In most enterprise customers there is a segregation of duties between multiple teams. This could be networking and desktop. Or Windows Server platform and messaging. It was the split in these roles, and especially a dearth of communication which led to this tale of woe with TLS 1.2 and Exchange.
The reasons for moving to TLS 1.2 and avoiding SSL2, SSL3, TLS 1.0 and TLS 1.1 should be well understood by now. This applies to cloud services and also on-premises. TLS 1.3 has been ratified as a standard though is not supported on all fronts at this time. That will change.

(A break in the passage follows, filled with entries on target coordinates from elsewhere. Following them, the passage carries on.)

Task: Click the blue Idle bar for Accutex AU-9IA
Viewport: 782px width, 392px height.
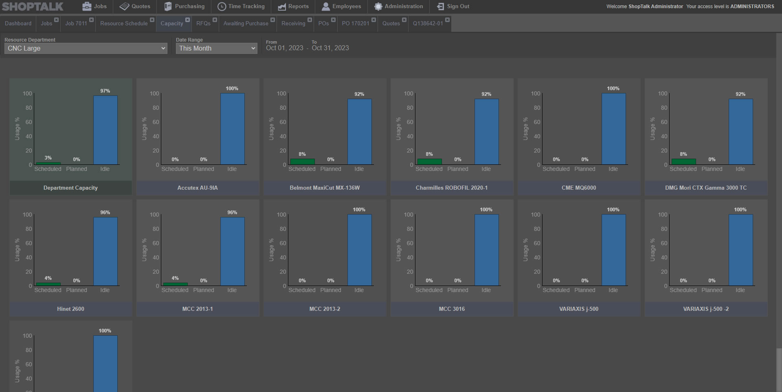Action: (x=233, y=129)
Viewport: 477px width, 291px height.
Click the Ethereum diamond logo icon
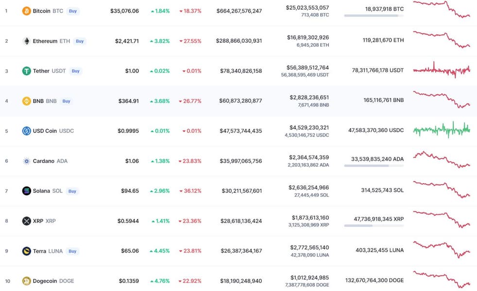[26, 41]
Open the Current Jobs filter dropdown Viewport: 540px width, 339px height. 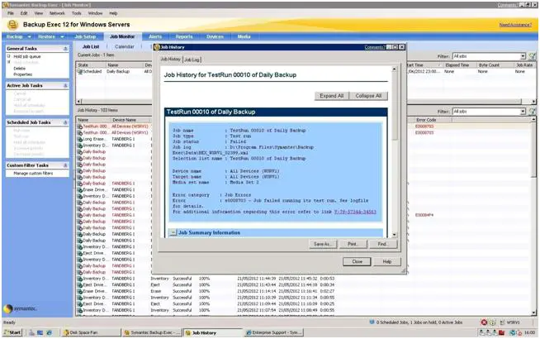[521, 56]
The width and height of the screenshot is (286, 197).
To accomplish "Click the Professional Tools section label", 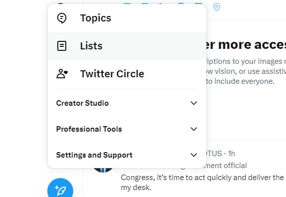I will [x=89, y=129].
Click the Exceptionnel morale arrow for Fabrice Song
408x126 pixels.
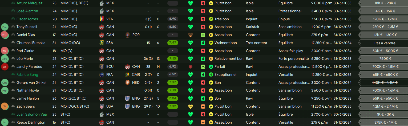pyautogui.click(x=211, y=74)
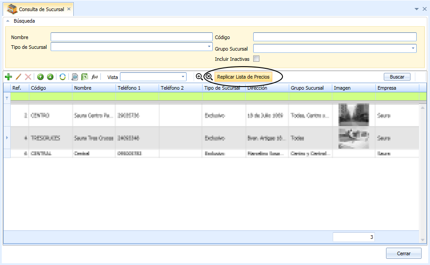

In order to help with the security posture for their on-premises server assets, the security team rolled out an updated Schannel configuration which modified the TLS configuration on all of their Windows Server 2016 machines. Specifically they wanted to disable TLS 1.0 and TLS 1.1 from being used as either a client or server. In order words, completely disable TLS 1.0 and TLS 1.1 on all of those servers.
So the registry keys were rolled out and the the fun ensued. The first issue was that the servers were not restarted at that time. In order to process Schannel configuration changes, the server must be restarted. Since this was not done, it made troubleshooting issues harder as and issues related to the TLS change would only manifest themselves after a reboot. Typically the last action performed gets assigned the blame for causing the issue. Initially Windows updates were blamed as the server was restarted and the application failed on restart. On the Exchange servers, Exchange 2016 CU18 was blamed as the server was restarted after the CU was installed.

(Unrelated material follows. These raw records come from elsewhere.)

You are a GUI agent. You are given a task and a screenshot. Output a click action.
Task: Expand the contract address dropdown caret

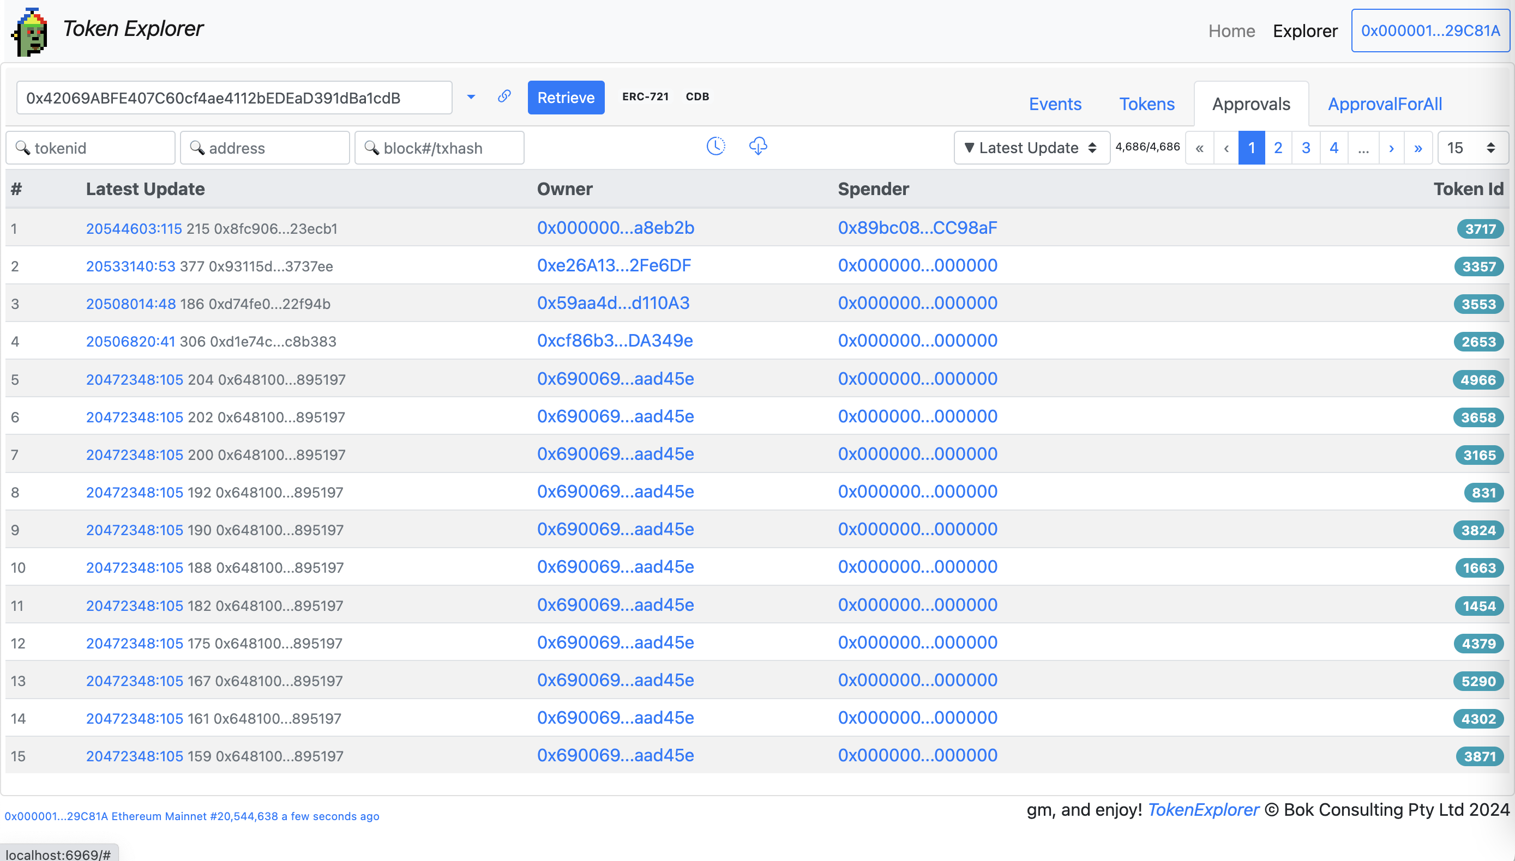[x=471, y=97]
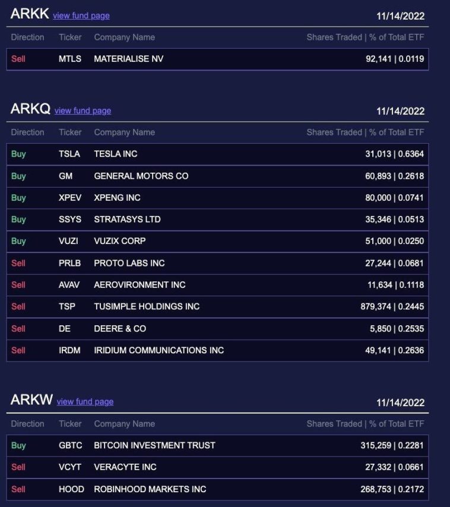Click the ARKQ Ticker column header
This screenshot has width=450, height=507.
(70, 132)
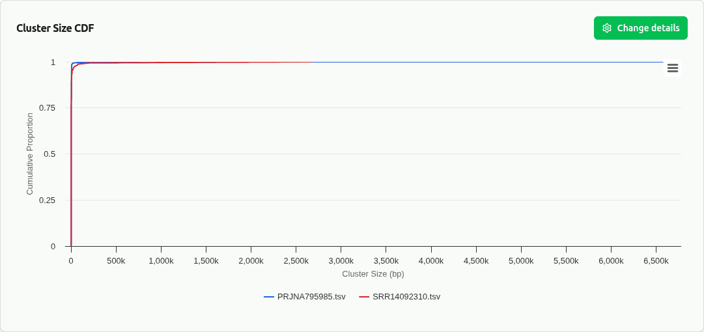Click the 3,000k x-axis tick label

point(341,260)
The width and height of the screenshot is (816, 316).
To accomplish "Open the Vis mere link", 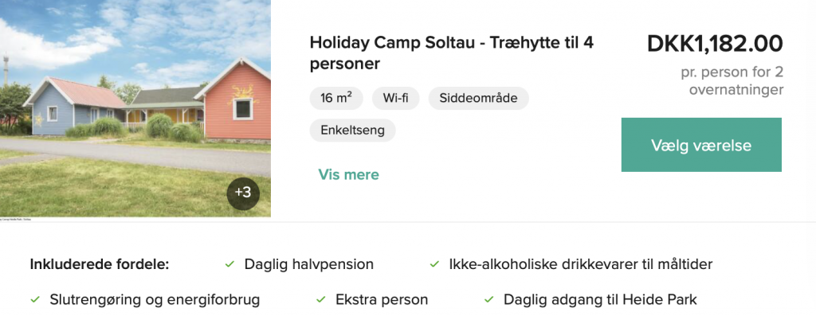I will [349, 174].
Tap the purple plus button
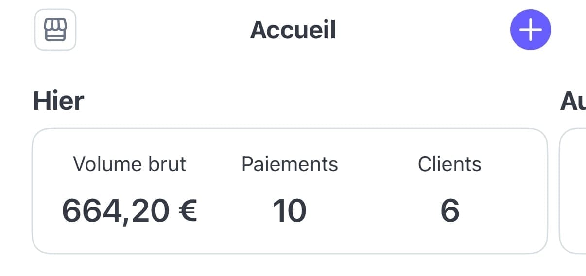Screen dimensions: 586x276 [x=530, y=30]
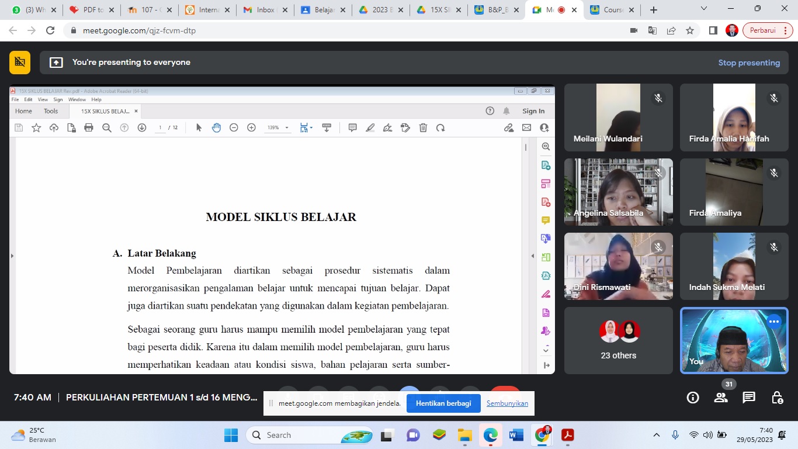
Task: Bookmark this page with the star icon
Action: (690, 30)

The customer had a documented maintenance process with detailed verification steps to ensure the server was healthy after an update was installed. As part of this, they run the Get-ServerHealth cmdlet to ensure that Managed Availability is OK.

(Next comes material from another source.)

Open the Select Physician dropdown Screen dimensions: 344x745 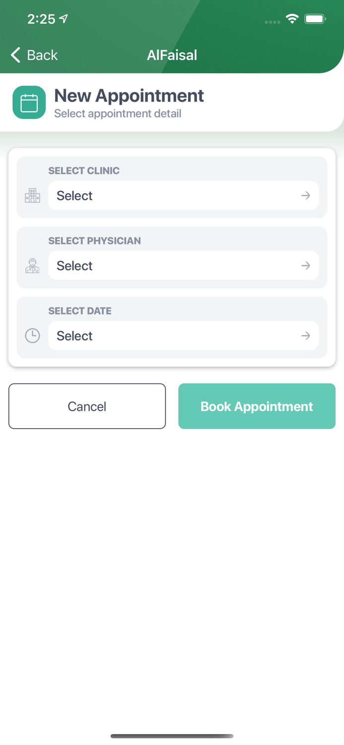(174, 266)
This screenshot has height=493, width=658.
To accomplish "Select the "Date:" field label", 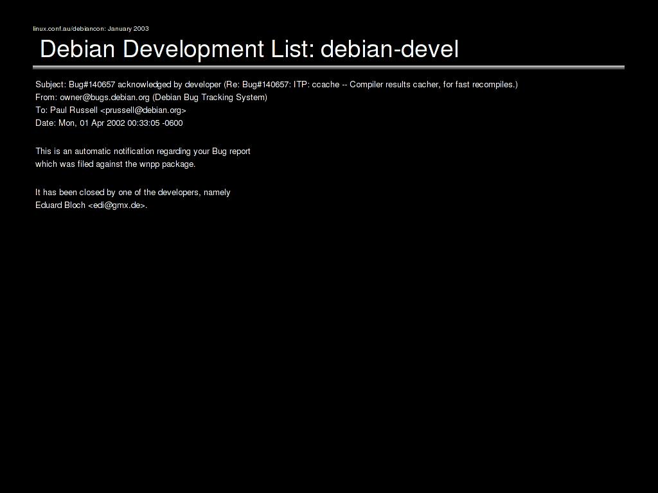I will point(46,123).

Normally things are pretty good, but they were greeted with output like this:
As you can see in the repro in my lab, Managed Availability is not happy.
Note that we use the handy filtering as mentioned in this post.
Exchange CU18 "Broke" The Server
As noted above, the last action to be performed gets tarred as the root cause. At least initially. So much for being innocent until proven guilty...
Looking into the Managed Availability logs we can see that there are multiple probes which are failing.
As an example of one of these errors, this is one of the instances where ActiveSync was reported with an issue.
The error logged was: "The underlying connection was closed: An unexpected error occurred on a receive."
The detailed event message is shown below:
System.ApplicationException: The underlying connection was closed: An unexpected error occurred on a receive. at Microsoft.Exchange.Monitoring.ActiveMonitoring.ClientAccess.CafeLocalProbe.DoWork (CancellationToken cancellationToken) at System.Threading.Tasks.Task.Execute() --- End of stack trace from previous location where exception was thrown --- at System.Runtime.ExceptionServices.ExceptionDispatchInfo.Throw() at
Nothing in the error message they initially looked at specifically noted that there was a TLS issue, just that connectivity was failing.
What was especially annoying whilst troubleshooting was that connections made on the sever to OWA and EAC worked just fine in Internet Explorer. More on that later.
Blaming The Guilty
Tracking the true root cause was made easier with the customer's detailed change control records. I asked for the details and dates of the last changes on the Exchange environment. This search brought up the record of TLS configuration two weeks prior.
Operating an enterprise IT environment is about three main things: People. Process. Technology.
It was the second item that helped to pinpoint the issue as we had the records for previous changes. After consulting with the various teams and reviewing the change details it became clear what had gone awry.
The Devil Is In The Protocol Details
In the previous change the customer's security team implemented the registry keys to disable TLS 1.0 and TLS 1.1 client and server protocols. They set the DisabledByDefault = 1 and Enabled = 0 values in the registry for the below keys:
These keys reflect the main OS level configuration for TLS and SSL on a Windows server. Note that this assumes the application uses Schannel and not other components which may be application specific.
In the post to enable TLS 1.2 on Exchange servers, the Exchange team certainly does require the above Schannel keys to be set. That is not disputed (well maybe just a comment about the DisabledByDefault). But that alone is not enough. Since Exchange now relies on the .NET Framework, the article also states that .NET must be set to use TLS 1.2 and that is done by another registry setting. This critical step was missed...
From the Exchange team post:
Enable TLS 1.2 for .NET 4.x
This step is only required for Exchange Server 2013 or later installations where .NET 4.x is relied upon. The SystemDefaultTlsVersions registry value defines which security protocol version defaults will be used by .NET Framework 4.x. If the value is set to 1, then .NET Framework 4.x will inherit its defaults from the Windows Schannel DisabledByDefault registry values. If the value is undefined, it will behave as if the value is set to 0. By configuring .NET Framework 4.x to inherit its values from Schannel we gain the ability to use the latest versions of TLS supported by the OS, including TLS 1.2.
Resolving The Issue
Now that we know that some of the required TLS 1.2 keys were not set, we can either back out the previous TLS change or go forward and complete all required steps for TLS 1.2 in the environment. The latter was chosen as the ultimate goal was to disable legacy TLS versions.
The SystemDefaultTlsVersions key was set to be enabled in both of these locations:
After the server was rebooted, Managed Availability was happy. No Unhealthy items were reported:
There was a comment above about IE continuing to work with no issues and that we would get back to that.
We saw different behaviour for IE and the automated Exchange probes. Why? Well, IE was picking up and using the Schannel settings for the OS. Unfortunately .NET was not configured to use the OS settings and this caused the mismatch. The OS was blocking legacy SSL and TLS protocols but .NET was attempting to use those protocols since it was using it's default settings which did not permit .NET to use TLS 1.2.
By setting .NET Framework to inherit the OS settings, that overrode its defaults and allowed .NET to negotiate an allowed TLS version.